With so many things happening in life it’s almost a crime to waste time. Yet I find myself doing exactly that more often than I’d like.
Sometimes I sit down with the intention to write a post or publish a picture and an hour later I’ve not even started. Sure there is a reason for that but nevertheless I can’t forgive myself for such bad time management.
I’ve looked at the date of my previous post and it was more than two weeks ago. I don’t have any regular schedule, true. And maybe I shouldn’t beat myself up for this but as much as I want to be consistent with posting I don’t find a lot of time for thinking it through and then actually writing.
And I don’t blame my life, work and family, no. I blame myself for wasting too much time on small things that look harmless for productivity but turn out to be huge sinkholes.

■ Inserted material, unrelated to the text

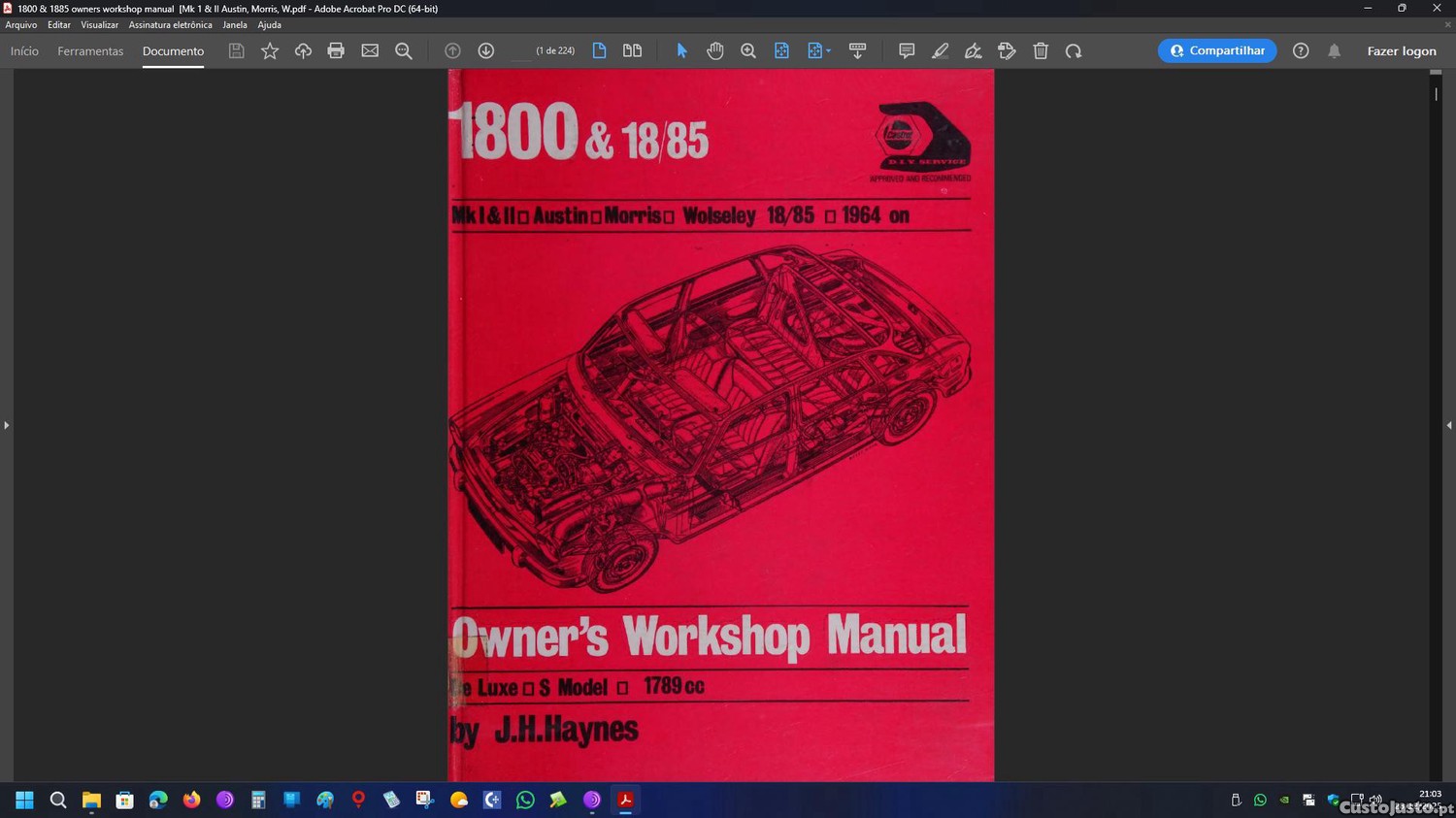Send file by email envelope icon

It affected my photography too. I’ve previously praised film for bringing so much joy when I develop and then scan it and it’s all true. But because of “the lack of time” I don’t get to processing film lately. Newly developed pictures used to be a great motivation to post frequently but not having developed a roll for a month or maybe even more I’ve got nothing to write home about. Except for occasional digital stuff which seems easier to process and share.
Being an optimist as I am, I still hope this is just a phase. We all have these moments after all. The struggle is hard but acknowledging the problem is a step into the right direction.